PROBLEM DETAILS: Further down are entries; set down exactly and only the lines from the one with "[JOYSOUND.comトップへ移動] (287, 18)" up to and including the one with "Click Here For Bulk Orders (514, 38)", dropping each picture.

DATA TO PROCESS:
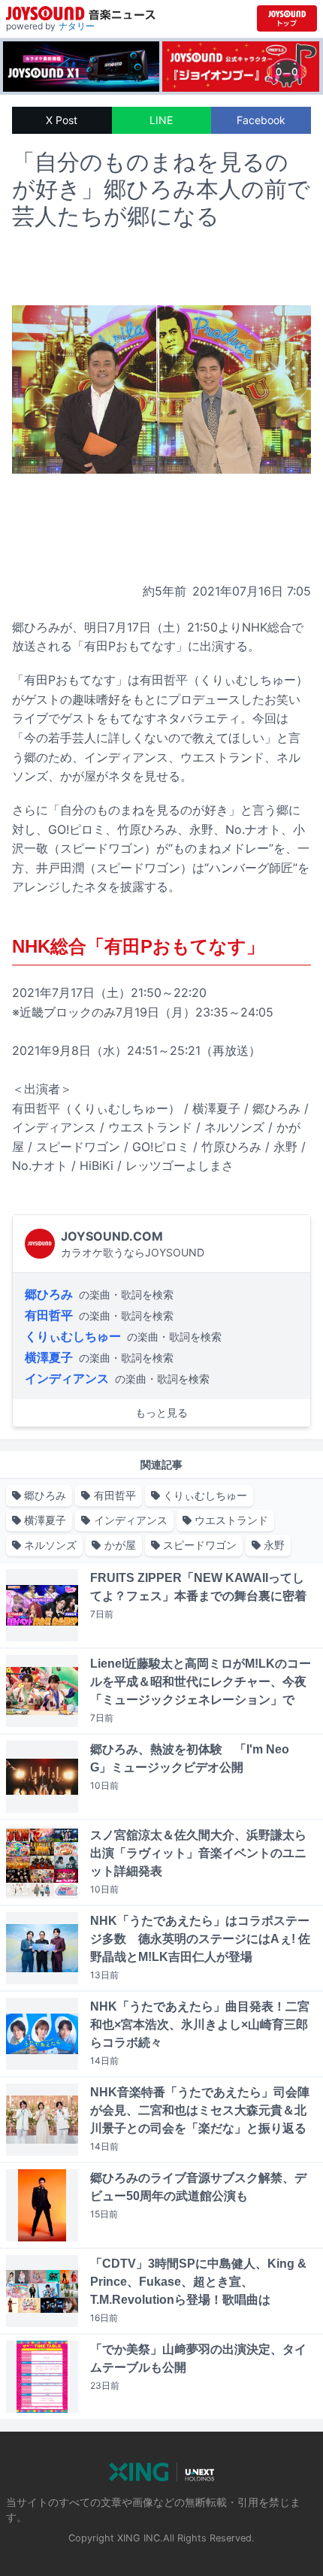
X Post (61, 120)
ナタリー (77, 26)
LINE (161, 120)
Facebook (261, 120)
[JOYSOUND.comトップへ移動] (287, 18)
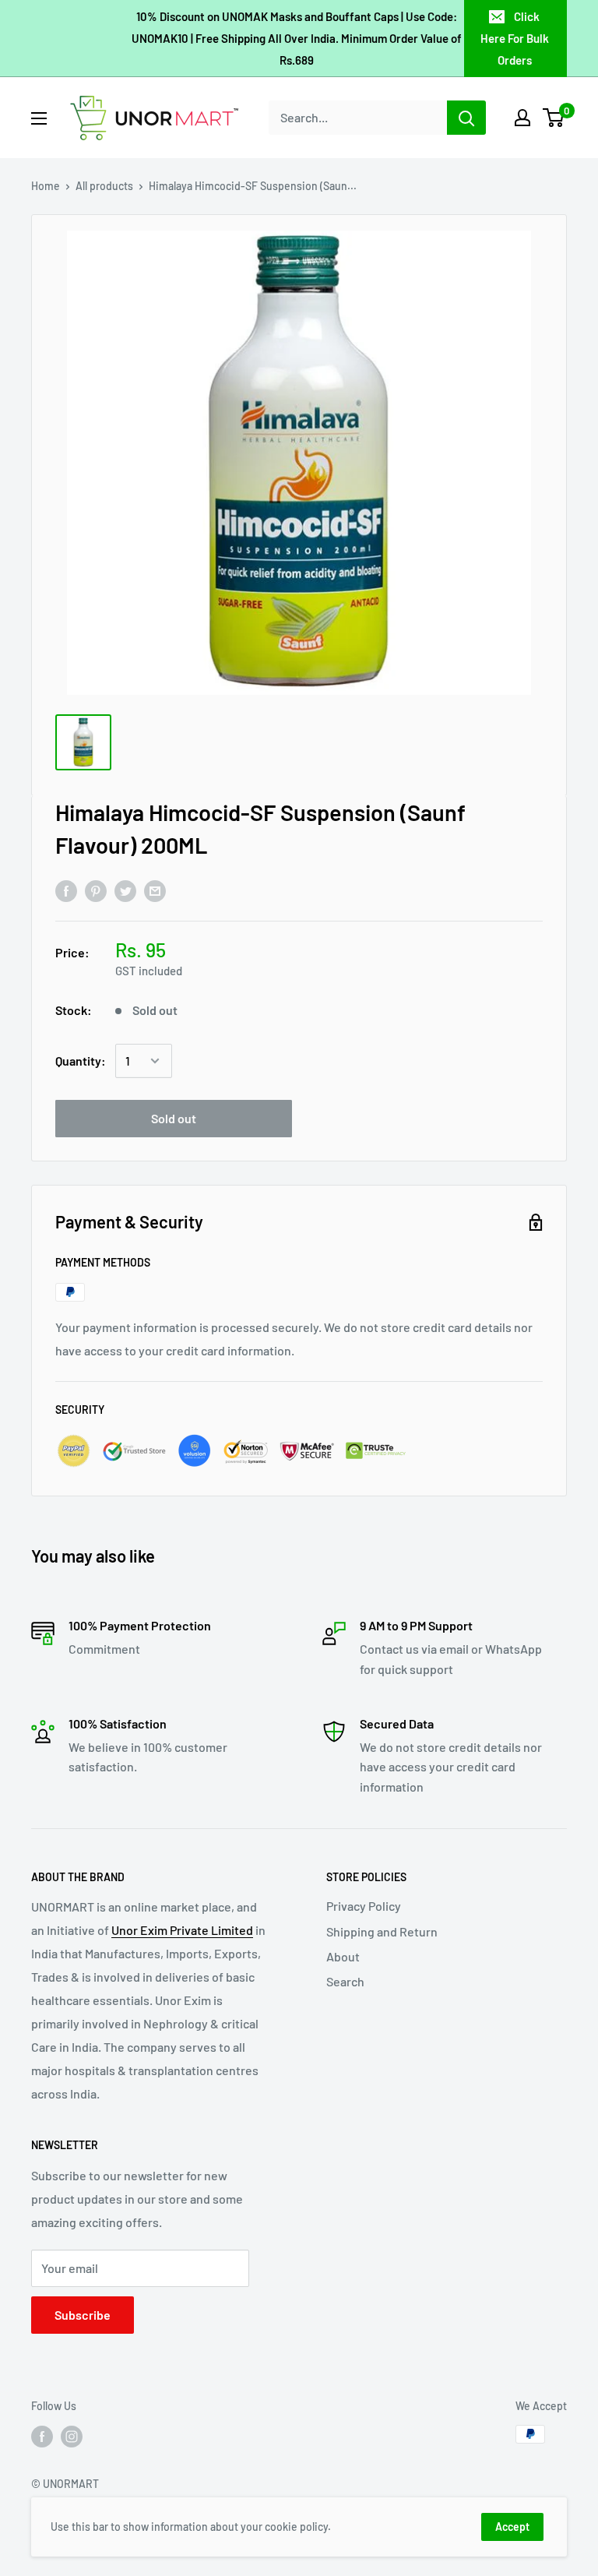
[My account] (522, 117)
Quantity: (80, 1060)
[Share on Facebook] (66, 890)
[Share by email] (155, 890)
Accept (512, 2526)
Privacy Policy (363, 1905)
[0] (554, 117)
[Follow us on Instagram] (72, 2436)
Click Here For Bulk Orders (514, 38)
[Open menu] (39, 118)
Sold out (173, 1118)
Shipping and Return (382, 1931)
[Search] (466, 117)
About (343, 1956)
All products (104, 185)
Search (345, 1981)
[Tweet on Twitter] (125, 890)
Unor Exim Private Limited (182, 1929)
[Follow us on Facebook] (42, 2436)
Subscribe (83, 2314)
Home (45, 185)
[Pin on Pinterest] (96, 890)
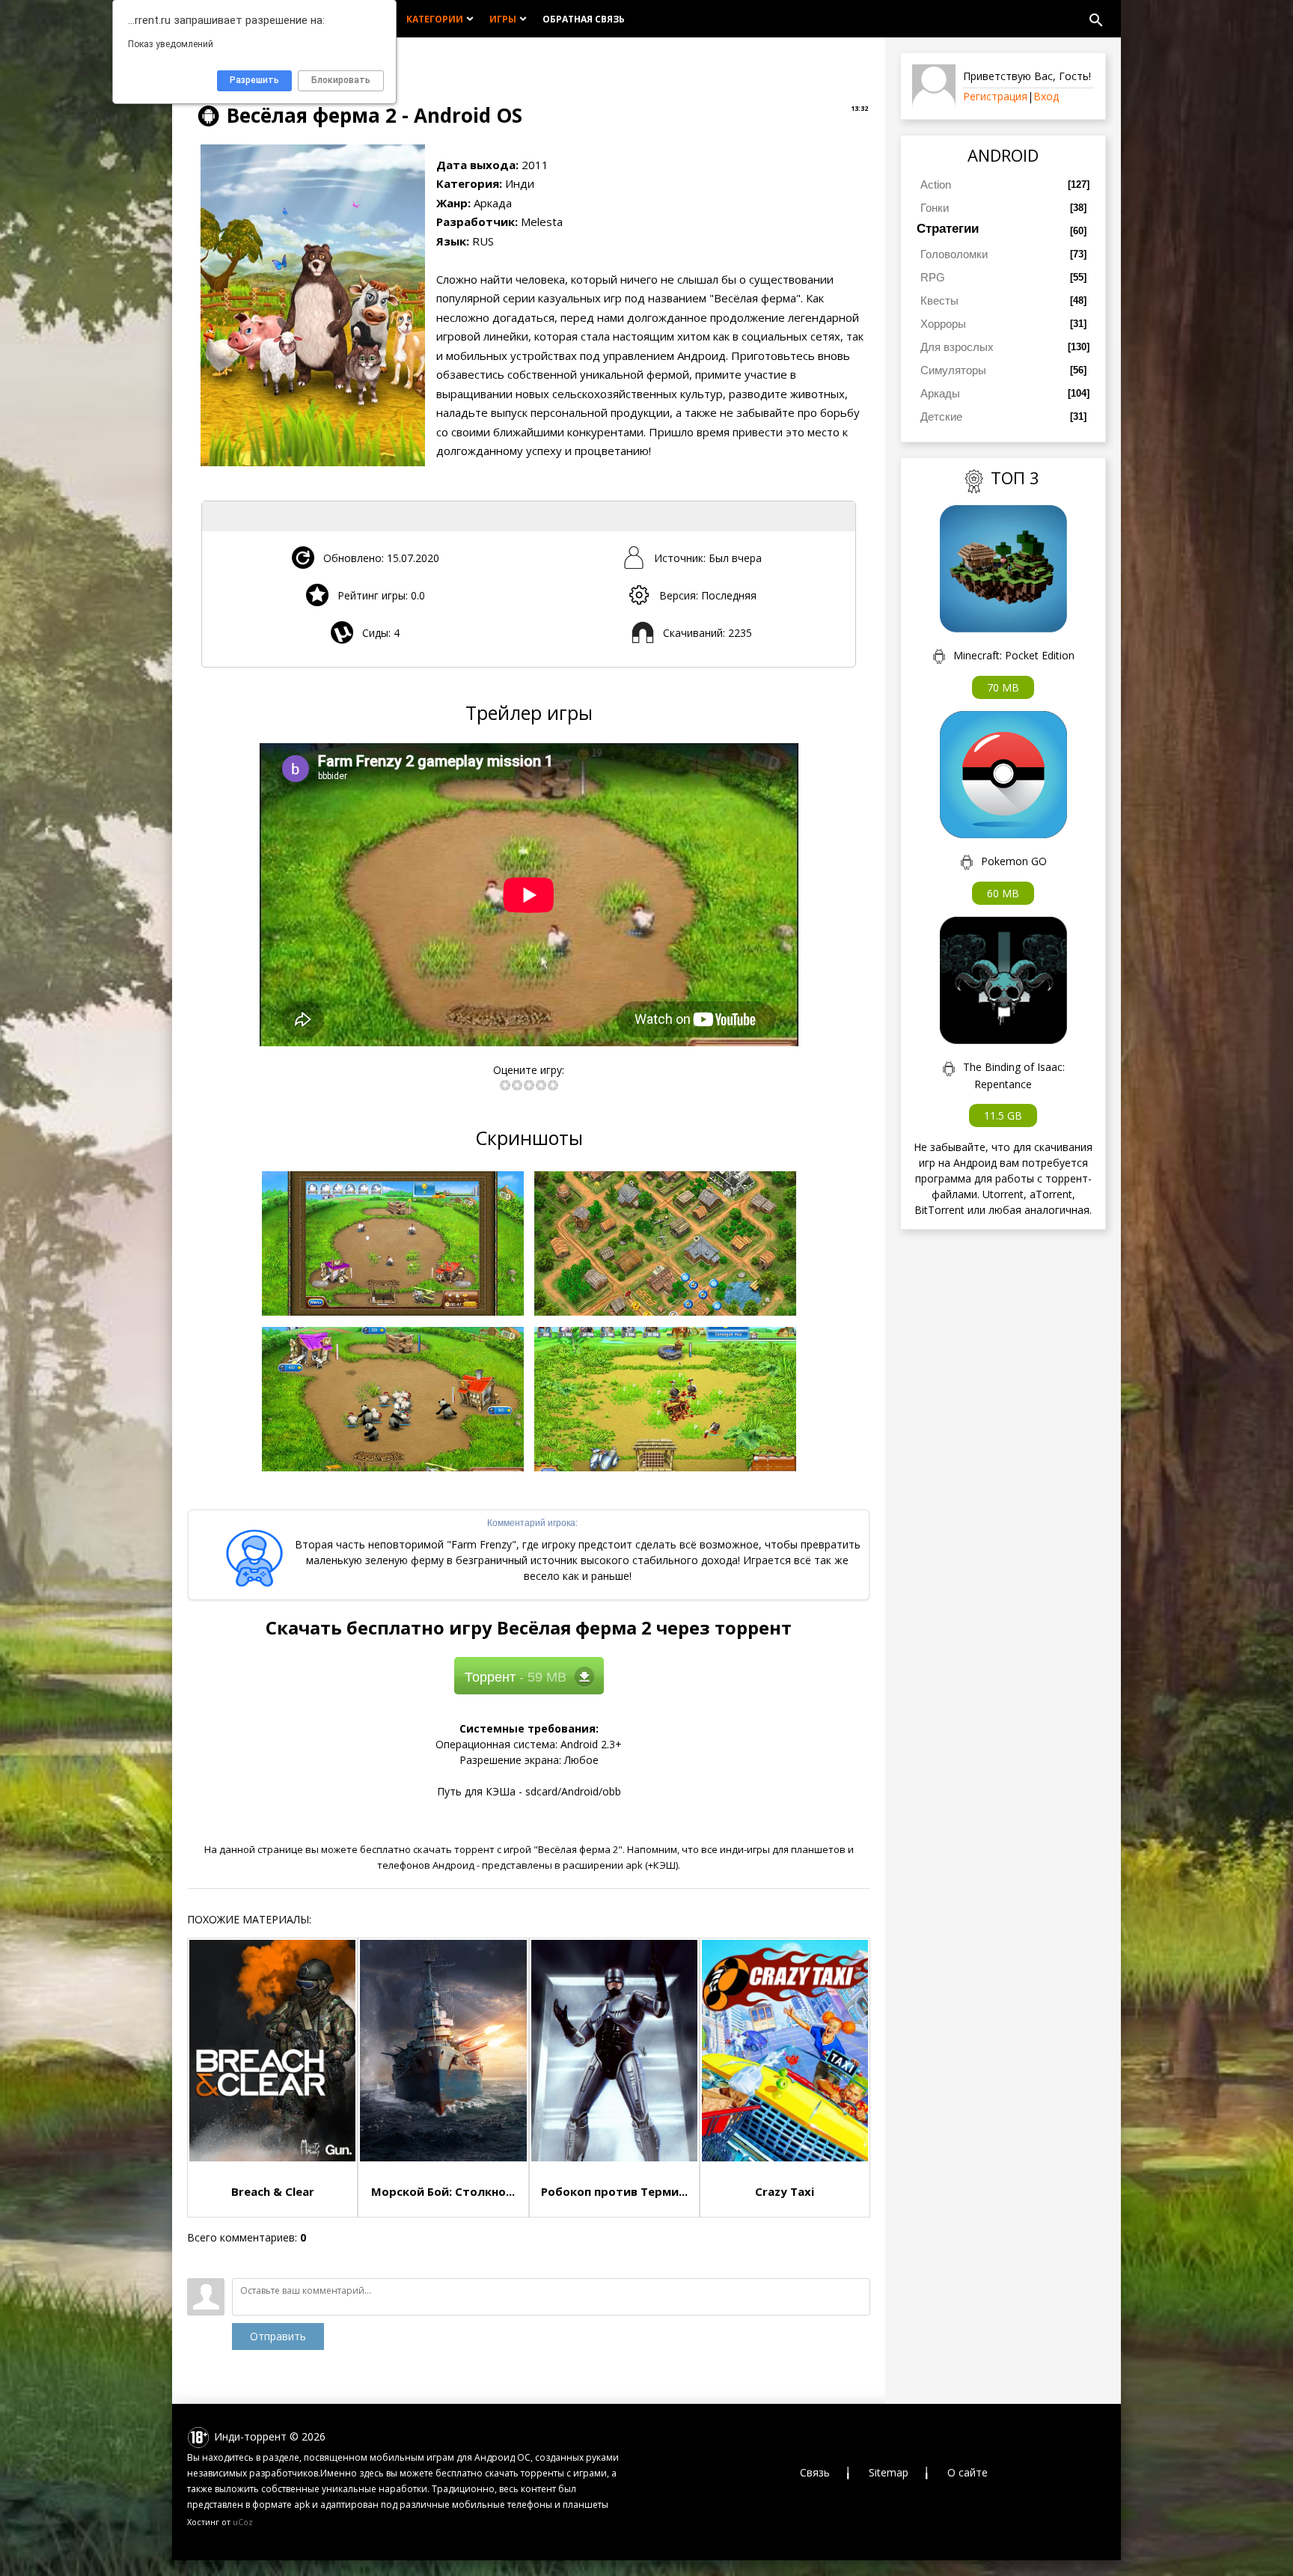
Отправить (278, 2336)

SOLUTION:
[JOYSOUND.comトップへ移動] (287, 18)
[My account] (522, 117)
Quantity: (80, 1060)
[Share on Facebook] (66, 890)
[Share by email] (155, 890)
Accept (512, 2526)
Privacy Policy (363, 1905)
[0] (554, 117)
[Follow us on Instagram] (72, 2436)
Click Here For Bulk Orders (514, 38)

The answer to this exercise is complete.